The newly released guidelines, issued by the CDC’s Advisory Committee on Immunization Practices, are the first update since 2002 and have been issued despite an acknowledged limited understanding of the vaccine’s potentially adverse side effects.

The ACIP said, according to the Emerging Health Forum, that this step has been taken due to the extreme danger posed by anthrax infection. It is considered to be one of the deadliest agents of bioterrorism, killing up to 89 percent of those who are infected by inhalation.

“ACIP concluded that AVA [anthrax vaccine adsorbed] is safe to administer during pregnancy but recommended that pregnant women defer vaccination unless exposure to anthrax poses an immediate risk for disease,” wrote Jennifer Wright and her colleagues from the CDC in the center’s Morbidity and Mortality Weekly Report.

Women are instructed to receive three doses of the vaccine and to take 60 days worth of antimicrobial drugs. The same advice has been issued to children in high risk situations and adults who have not been vaccinated.

Eric Toner, Senior Associate at the Center for Biosecurity of UPMC in Pennsylvania, believes that two potential obstacles will be encountered in implementing the new guidelines. He told the Emerging Health Forum that the side effects from antibiotics, though minor, would be uncomfortable enough for women to not take the full course, and that safety concerns over the vaccine, though mostly unfounded, will also present a problem.

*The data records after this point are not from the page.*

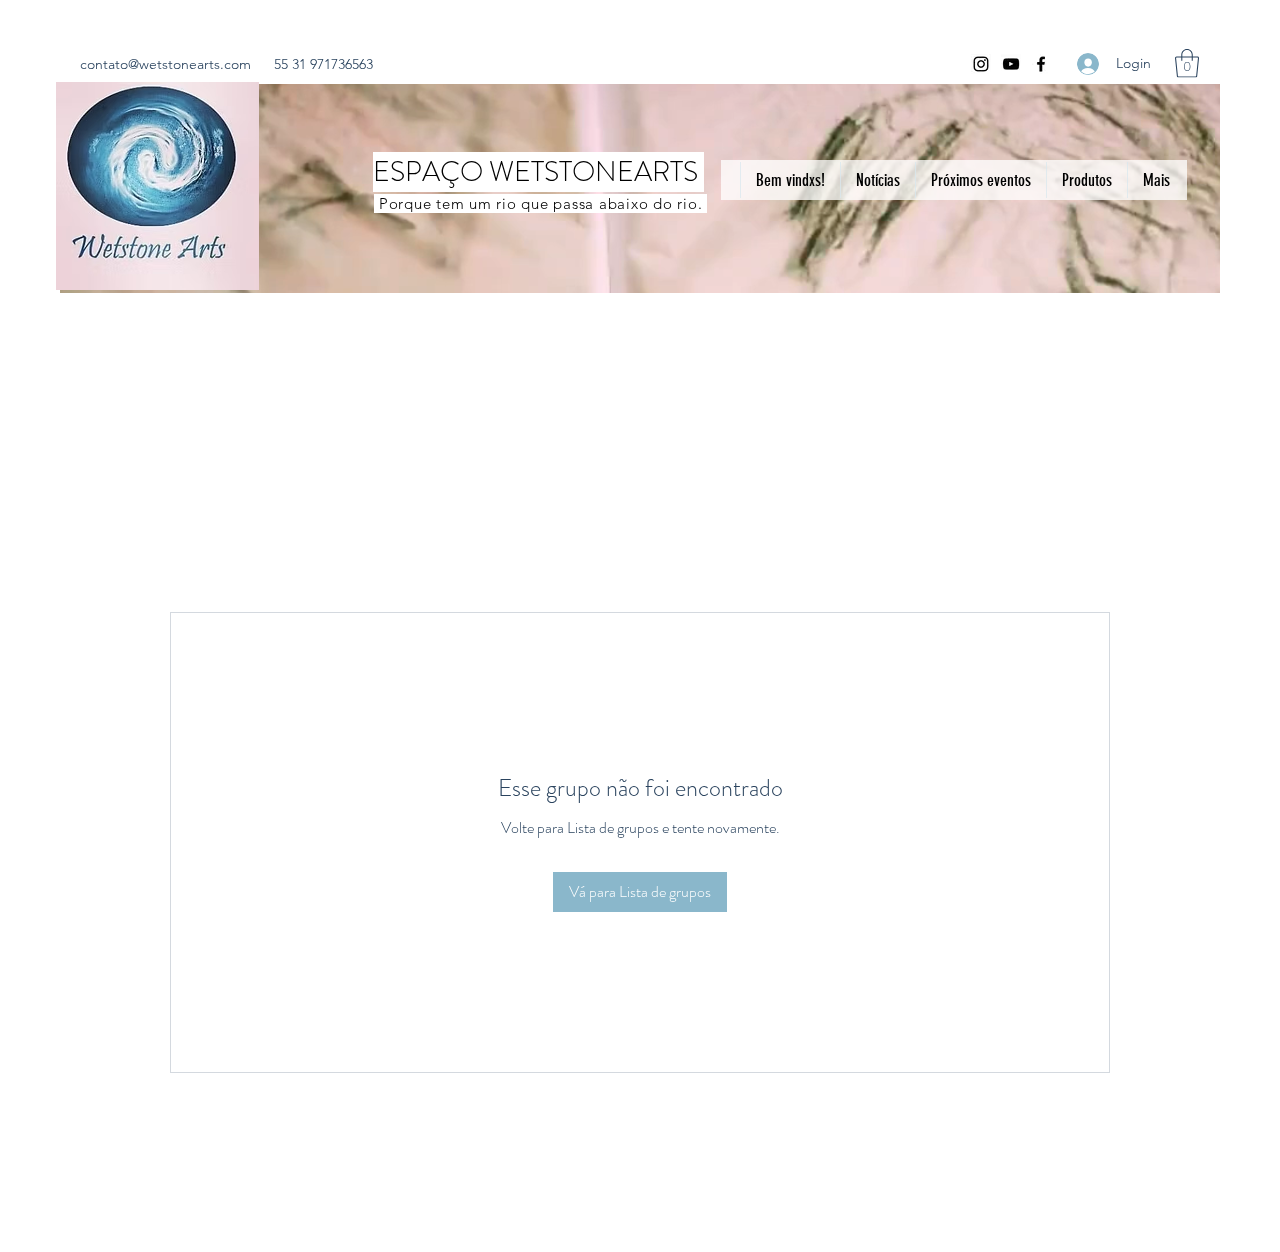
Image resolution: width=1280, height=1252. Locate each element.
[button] (1187, 63)
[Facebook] (1041, 64)
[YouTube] (1011, 64)
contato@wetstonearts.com (165, 64)
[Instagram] (981, 64)
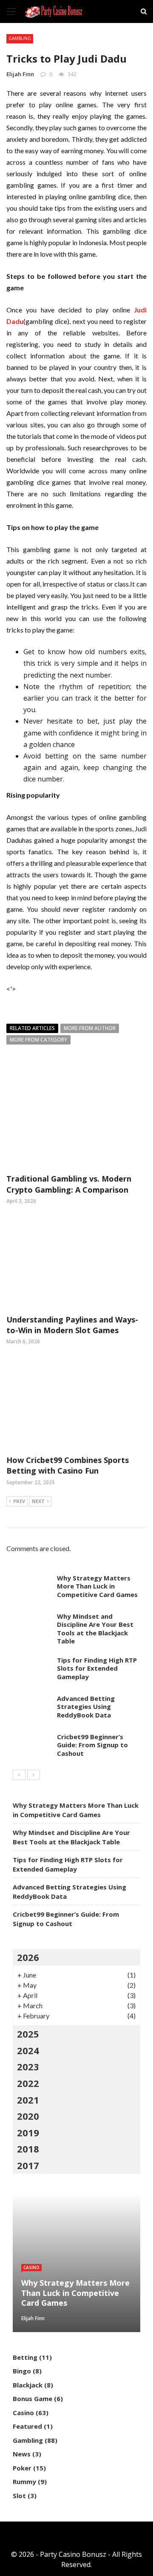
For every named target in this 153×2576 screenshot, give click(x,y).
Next (38, 1501)
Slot (19, 2495)
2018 (28, 2148)
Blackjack (27, 2385)
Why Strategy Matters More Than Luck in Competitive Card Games (97, 1586)
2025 (28, 2033)
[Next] (33, 1775)
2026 (28, 1957)
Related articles (32, 1028)
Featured (27, 2426)
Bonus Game (32, 2398)
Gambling (19, 38)
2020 (28, 2115)
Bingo (22, 2371)
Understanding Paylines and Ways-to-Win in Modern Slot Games (72, 1324)
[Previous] (19, 1775)
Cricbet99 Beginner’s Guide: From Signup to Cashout (92, 1744)
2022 (28, 2083)
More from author (90, 1028)
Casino (31, 2267)
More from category (38, 1039)
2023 (28, 2066)
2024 (28, 2050)
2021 (28, 2099)
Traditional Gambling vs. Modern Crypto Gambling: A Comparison (68, 1184)
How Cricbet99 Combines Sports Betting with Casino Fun (67, 1465)
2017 (28, 2165)
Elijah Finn (20, 74)
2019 (28, 2132)
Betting (25, 2357)
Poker (22, 2468)
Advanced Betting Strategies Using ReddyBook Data (86, 1706)
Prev (19, 1501)
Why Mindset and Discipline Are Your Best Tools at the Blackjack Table (95, 1629)
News (22, 2454)
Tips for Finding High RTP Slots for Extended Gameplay (97, 1668)
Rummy (24, 2481)
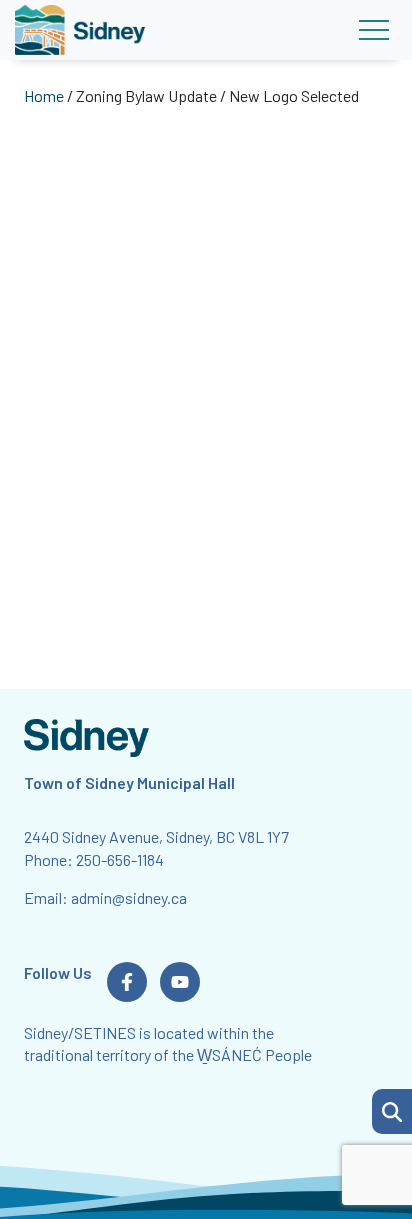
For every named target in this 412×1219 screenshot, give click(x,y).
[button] (392, 1111)
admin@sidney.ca (129, 897)
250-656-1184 (120, 859)
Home (44, 95)
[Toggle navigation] (373, 30)
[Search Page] (392, 1109)
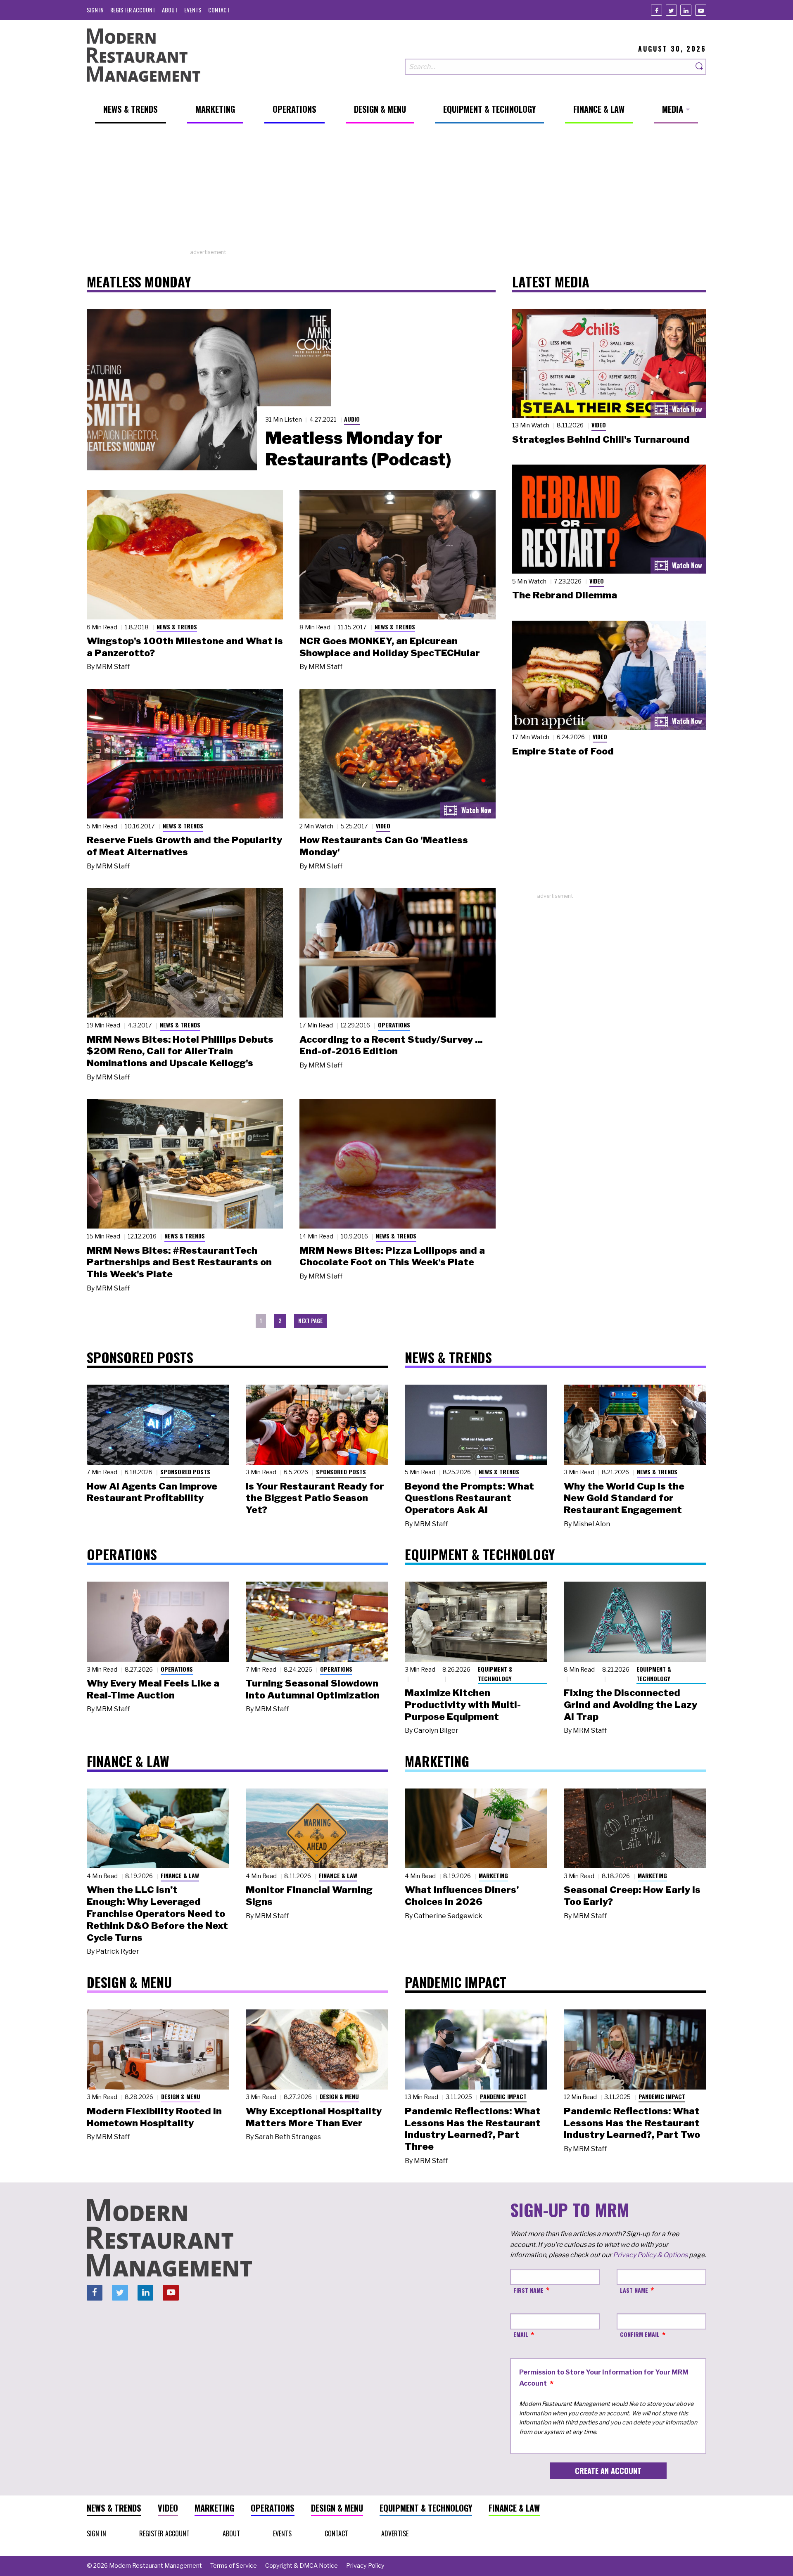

In considering the recommendations, the CDC referred to a study conducted in 2008 that examined the link between pregnant women in the military that were accidentally given the vaccine and birth defects. The study found a slightly higher number of birth defects, particularly atrial septal defect, in those inoculated in the first trimester. The association was not statistically significant when the women were compared to those vaccinated outside the first trimester.